Fragmento del texto>
%%
Número 64, abril 2015

Los bajos del parque
Pascual Gaviria. Fotografía Juan Fernando Ospina

Fotografía Juan Fernando Ospina
 
 

El Parque San Antonio ofrece una tranquilizadora sensación de amplitud. Parado en la mitad de su vasta explanada se obtiene la más grande porción de cielo que puede ofrecer el Centro de la ciudad. Además del resplandor de sus adoquines resalta una fila de palmeras despelucadas, vallenatos a buen volumen y una vista sobre la iglesia con la cúpula más grande de Medellín. Al occidente del parque está la carrera Junín, a la que en ese sector, entre Amador (calle 45) y Bomboná (calle 47), uno podría llamar “los bajos del parque”. Las escaleras que conducen hasta Junín fueron por años una catarata de orines. Los piperos de oficio y los cerveceros de ocasión siguen desfogando contra sus muros, pero la administración del parque ideó unas cunetas que llevan las aguas menores directo a un sumidero. Cierto olor a amoniaco sigue siendo una de las características del lugar.
%%
Enunciado del problema>
Responde según el texto sobre el Parque San Antonio:
1. ¿Qué carrera queda al occidente del parque?
2. ¿Entre qué calles se encuentra el tramo que podría llamarse "los bajos del parque"?
3. ¿Qué ideó la administración del parque para las aguas menores?

Extracto de datos>
%%
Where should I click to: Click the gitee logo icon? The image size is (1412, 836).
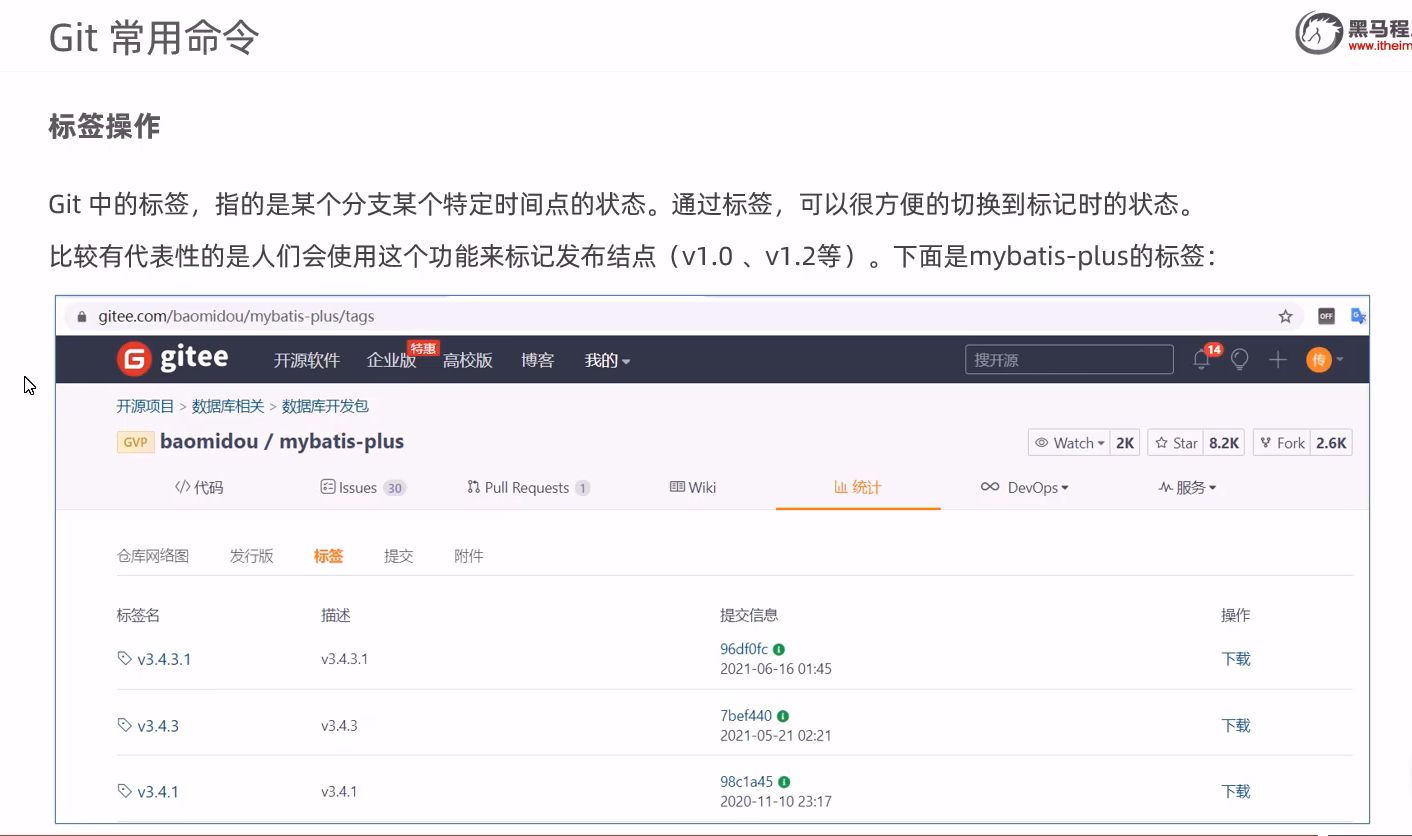pos(134,359)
%%
Respuesta desarrollada>
1. La carrera Junín.
2. Entre Amador (calle 45) y Bomboná (calle 47).
3. Unas cunetas que llevan las aguas menores directo a un sumidero.